As a former Wal-Mart employee I can attest to the poor quality doughnuts being offered in the company’s bakeries. The doughnuts come in frozen and precooked, they are then thawed, iced, and put in the display. I, for one, think they are disgusting and bringing in Krispy Kreme could increase Wal-Mart’s bakery sales if they are marketed properly inside the store. At the Holland, Michigan Wal-Mart Supercenter for instance, the display is being shoved around the store in a very unintelligent manner, moving from the bakery to the General Merchandise side of the store and everywhere in between, while a pharmacy display sits by the milk in the dairy department for the last two years (don’t even get me started on that). Every other grocer I have seen a Krispy Kreme display in, puts the doughnuts right in front of the milk coolers, perhaps Wal-Mart here in Holland will smarten up and get with what retailing is all about.
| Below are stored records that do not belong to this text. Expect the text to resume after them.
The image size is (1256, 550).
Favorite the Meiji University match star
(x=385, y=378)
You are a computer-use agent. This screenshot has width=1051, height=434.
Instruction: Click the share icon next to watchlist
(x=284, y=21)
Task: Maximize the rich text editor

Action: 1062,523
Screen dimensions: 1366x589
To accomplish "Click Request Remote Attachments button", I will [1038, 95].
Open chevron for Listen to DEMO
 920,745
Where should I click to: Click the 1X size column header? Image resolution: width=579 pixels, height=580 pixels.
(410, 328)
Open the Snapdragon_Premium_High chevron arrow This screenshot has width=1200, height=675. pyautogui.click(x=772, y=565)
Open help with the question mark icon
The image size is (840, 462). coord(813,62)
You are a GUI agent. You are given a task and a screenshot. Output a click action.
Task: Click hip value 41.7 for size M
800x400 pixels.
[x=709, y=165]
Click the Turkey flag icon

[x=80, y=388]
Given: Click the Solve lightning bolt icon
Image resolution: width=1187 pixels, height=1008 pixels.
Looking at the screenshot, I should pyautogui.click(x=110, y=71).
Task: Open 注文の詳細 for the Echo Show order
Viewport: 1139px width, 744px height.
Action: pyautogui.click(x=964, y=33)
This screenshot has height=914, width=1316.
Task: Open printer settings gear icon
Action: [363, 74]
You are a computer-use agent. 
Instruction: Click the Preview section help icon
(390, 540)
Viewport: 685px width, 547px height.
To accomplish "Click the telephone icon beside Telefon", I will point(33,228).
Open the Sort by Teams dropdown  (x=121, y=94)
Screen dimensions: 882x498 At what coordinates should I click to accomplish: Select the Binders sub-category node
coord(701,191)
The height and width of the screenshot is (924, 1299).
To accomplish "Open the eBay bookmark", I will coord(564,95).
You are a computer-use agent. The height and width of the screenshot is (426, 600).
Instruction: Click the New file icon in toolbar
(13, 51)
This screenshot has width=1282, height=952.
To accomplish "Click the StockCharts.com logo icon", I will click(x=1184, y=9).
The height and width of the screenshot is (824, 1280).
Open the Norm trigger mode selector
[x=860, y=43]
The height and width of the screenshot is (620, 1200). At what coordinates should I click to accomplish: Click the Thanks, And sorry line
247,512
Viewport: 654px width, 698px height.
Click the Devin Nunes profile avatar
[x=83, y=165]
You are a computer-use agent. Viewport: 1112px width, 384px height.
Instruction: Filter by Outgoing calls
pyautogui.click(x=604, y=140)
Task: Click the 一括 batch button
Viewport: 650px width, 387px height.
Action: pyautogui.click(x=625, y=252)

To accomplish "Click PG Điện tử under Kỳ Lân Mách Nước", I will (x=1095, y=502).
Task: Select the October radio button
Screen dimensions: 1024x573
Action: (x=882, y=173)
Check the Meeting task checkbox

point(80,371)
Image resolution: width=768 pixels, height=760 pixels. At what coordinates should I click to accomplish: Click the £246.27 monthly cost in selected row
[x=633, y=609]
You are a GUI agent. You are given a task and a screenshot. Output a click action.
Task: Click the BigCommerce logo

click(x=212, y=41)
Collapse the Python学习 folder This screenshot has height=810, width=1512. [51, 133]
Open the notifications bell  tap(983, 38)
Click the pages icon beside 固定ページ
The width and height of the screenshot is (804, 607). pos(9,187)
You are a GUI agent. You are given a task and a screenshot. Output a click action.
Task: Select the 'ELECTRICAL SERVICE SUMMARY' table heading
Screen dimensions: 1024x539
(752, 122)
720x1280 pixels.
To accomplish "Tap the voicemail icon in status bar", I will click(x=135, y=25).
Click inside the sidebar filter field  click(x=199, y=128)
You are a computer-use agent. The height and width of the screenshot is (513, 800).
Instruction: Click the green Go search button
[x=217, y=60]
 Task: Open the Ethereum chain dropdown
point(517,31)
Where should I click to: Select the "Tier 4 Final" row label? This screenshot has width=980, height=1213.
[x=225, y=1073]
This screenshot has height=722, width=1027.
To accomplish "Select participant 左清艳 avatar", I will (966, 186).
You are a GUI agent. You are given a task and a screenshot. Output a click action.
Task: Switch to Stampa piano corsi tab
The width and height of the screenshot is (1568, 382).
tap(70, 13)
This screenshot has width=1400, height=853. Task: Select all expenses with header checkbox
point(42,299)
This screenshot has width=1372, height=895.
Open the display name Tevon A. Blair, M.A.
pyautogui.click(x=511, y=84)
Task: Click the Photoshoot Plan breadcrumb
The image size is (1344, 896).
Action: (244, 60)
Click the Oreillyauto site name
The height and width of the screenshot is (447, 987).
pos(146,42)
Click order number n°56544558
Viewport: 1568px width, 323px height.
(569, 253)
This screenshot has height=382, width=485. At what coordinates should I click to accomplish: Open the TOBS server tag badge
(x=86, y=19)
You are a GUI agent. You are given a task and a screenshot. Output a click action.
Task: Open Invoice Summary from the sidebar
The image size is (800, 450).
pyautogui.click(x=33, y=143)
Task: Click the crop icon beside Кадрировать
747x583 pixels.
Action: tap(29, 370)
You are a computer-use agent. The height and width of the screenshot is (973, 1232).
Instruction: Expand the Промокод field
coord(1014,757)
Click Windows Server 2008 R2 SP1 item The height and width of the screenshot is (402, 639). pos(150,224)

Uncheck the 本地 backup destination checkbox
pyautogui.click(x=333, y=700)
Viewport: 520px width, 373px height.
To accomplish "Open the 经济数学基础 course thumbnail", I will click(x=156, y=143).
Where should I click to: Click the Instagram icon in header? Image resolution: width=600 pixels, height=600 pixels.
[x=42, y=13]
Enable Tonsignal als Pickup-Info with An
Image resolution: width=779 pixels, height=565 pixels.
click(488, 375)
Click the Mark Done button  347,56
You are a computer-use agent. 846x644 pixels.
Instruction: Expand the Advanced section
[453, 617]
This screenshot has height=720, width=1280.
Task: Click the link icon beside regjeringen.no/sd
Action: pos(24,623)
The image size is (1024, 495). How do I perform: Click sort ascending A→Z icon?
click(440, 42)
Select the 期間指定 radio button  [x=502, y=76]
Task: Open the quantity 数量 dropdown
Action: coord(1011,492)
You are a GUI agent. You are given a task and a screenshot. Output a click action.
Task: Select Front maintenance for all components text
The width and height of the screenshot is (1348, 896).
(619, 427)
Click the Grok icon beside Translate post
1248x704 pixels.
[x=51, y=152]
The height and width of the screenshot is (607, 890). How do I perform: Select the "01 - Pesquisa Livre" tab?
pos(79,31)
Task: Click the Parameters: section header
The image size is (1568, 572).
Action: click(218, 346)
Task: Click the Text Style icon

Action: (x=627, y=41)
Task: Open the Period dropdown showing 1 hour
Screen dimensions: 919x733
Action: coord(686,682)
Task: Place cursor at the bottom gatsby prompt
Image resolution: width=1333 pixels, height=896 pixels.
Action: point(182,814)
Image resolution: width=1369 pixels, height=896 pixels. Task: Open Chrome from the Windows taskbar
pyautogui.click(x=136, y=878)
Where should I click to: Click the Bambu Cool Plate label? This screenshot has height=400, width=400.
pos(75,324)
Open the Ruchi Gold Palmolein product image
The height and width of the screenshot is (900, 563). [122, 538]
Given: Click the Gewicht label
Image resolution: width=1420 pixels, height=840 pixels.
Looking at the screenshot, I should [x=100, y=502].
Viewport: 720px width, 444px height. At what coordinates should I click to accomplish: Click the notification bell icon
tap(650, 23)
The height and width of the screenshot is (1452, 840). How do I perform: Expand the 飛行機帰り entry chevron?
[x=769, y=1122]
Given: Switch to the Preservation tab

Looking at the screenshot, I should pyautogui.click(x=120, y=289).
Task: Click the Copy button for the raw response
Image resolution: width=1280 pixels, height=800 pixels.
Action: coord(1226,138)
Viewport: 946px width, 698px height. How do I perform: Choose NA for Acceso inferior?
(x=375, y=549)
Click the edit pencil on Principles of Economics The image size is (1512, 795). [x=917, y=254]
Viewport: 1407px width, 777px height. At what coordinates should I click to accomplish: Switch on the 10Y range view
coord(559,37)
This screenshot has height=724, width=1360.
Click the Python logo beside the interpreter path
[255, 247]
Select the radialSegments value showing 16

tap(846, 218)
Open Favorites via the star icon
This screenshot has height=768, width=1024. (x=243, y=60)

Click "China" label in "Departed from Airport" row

Now back to the investment. KKD is trading at an all-time low currently and is a potential candidate for even worse fortunes, but I don’t believe that will happen. KKD could potentially be transforming their brand in order to save the company, by shifting to a retailing operation rather than a restaurant operation. The retailing of the boxed doughnuts does not increase KKD’s operating costs in any significant way because the doughnuts are being manufactured in an existing facility within close proximity to the retailer they are displayed in. This is a terrific opportunity to spread the brand into an ever increasing geographic area and at the same time, generate low cost new sales of the product without cannibalizing the sales of existing Krispy Kreme restaurants.

The other thing to keep in mind is that KKD has not announced anything beyond they are experimenting with trans fat free oils. In order for them to continue doing business in New York City and Philadelphia they must not sell any food with trans fats. So an announcement will becoming before the summer of 2008 or they would have to close their stores located there and I don’t think they will let that happen. Any announcement of eliminating trans fats in its doughnuts will surely cause a boost in sales and share price as the public give themselves “permission” to eat a Krispy Kreme doughnut because it’s “healthier”, when in fact it will still contain just as many calories. But the food industry is increasingly promoting no trans fat products as healthier and the consumer is believing it.

I’d like to see KKD rise into the double digits again within the next twelve months as the turnaround continues and is ultimately successful. Currently, at $3.25/share, moving to 13 would mean a 400% return.